Olympie, le berceau du sport moderne

Olympie, le berceau du sport moderne

Les jeux traditionnels sont appelés "Mimicry" et "Ilinx" : le premier renvoie au déguisement, au fait de devenir quelqu'un d'autre, le deuxième, du grec ilingos, signifie le vertige.

Aujourd'hui, ce sont les deux autres catégories qui priment dans notre définition du sport :

  • "l'Agon", ou la lutte, est l'instinct de compétition, de volonté de dominer l'adversaire sans le blesser.
  • "l'Alea", ou le hasard, signifie le besoin d'activités dont l'issue est incertaine, non décidée par les seules qualités de chaque compétiteur.

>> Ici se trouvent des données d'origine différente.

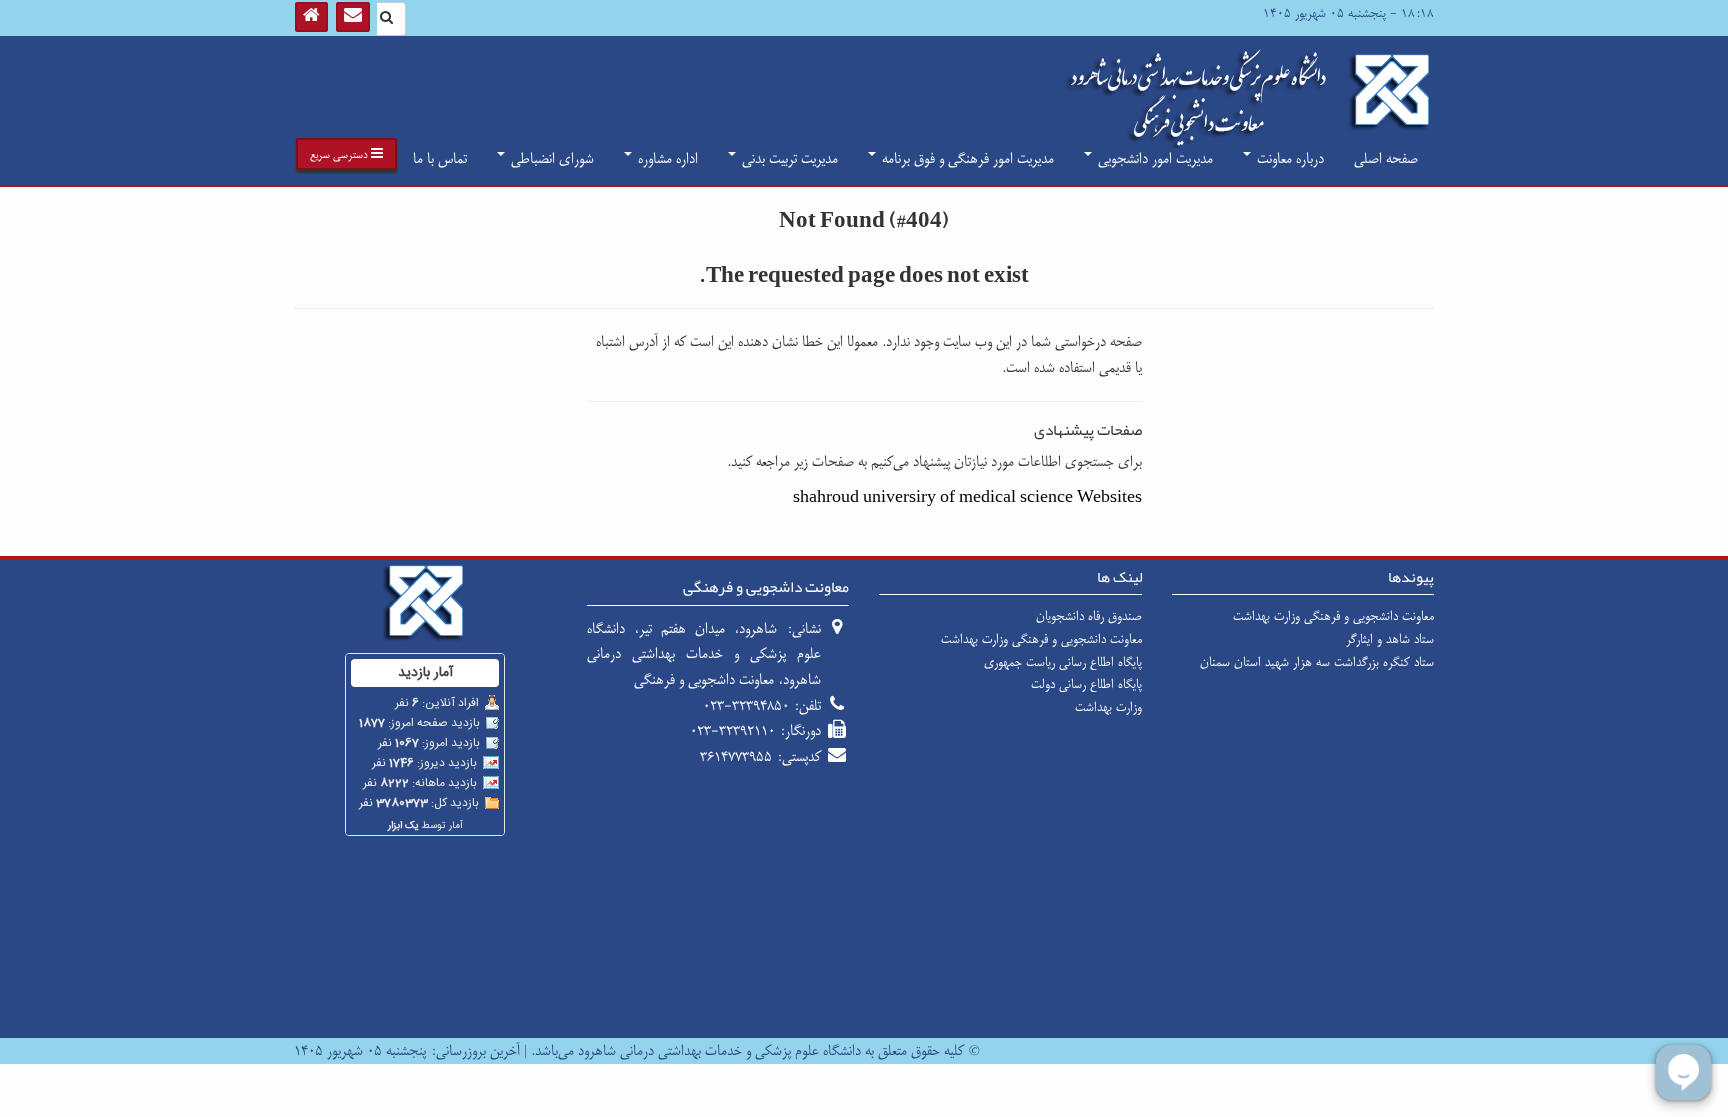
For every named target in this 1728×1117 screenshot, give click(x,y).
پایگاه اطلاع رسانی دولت (1086, 684)
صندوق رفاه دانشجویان (1089, 616)
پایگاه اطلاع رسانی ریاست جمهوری (1063, 662)
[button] (346, 154)
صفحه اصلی (1386, 158)
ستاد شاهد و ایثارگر (1390, 639)
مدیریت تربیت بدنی (788, 158)
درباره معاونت (1288, 158)
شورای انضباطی (550, 158)
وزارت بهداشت (1108, 707)
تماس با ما (440, 158)
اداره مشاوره (666, 158)
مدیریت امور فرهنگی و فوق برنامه (966, 158)
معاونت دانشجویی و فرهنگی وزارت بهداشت (1333, 616)
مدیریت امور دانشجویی (1153, 158)
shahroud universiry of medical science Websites (967, 497)
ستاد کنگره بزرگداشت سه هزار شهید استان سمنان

Ces catégories de jeux ne sont pas des simples concepts antiques, mais elles sont à l'origine de ce qui fait le sport. Ainsi, elles expliquent pourquoi le sport prône certaines valeurs. Le dépassement de soi est lié à "l'Ilinx", tandis que l'équité sportive (symbolisée par exemple par l'olympisme ou une compétition comme la Coupe de France ou chaque club, amateur comme professionnel, peut accéder à la victoire) est directement issue de "l'Alea". Le sport s'inscrit dans ces structures de jeu. Comme la compétition, qui est voulue universelle car les règles qui l'entourent deviennent les mêmes pour tous. Sans cet aspect de réglementation et d'universalité, l'activité ne peut être considérée comme sportive. Voilà pourquoi les Jeux Olympiques sont (ou plutôt étaient...) réservés aux amateurs qui ne vivent pas de leur sport. Voilà aussi pourquoi le cours de Yoga ou l'ascension du Mont Blanc ne peuvent être considérés comme des activités sportives, alors qu'un match de Curling au fin fond de la Suède du Nord l'est...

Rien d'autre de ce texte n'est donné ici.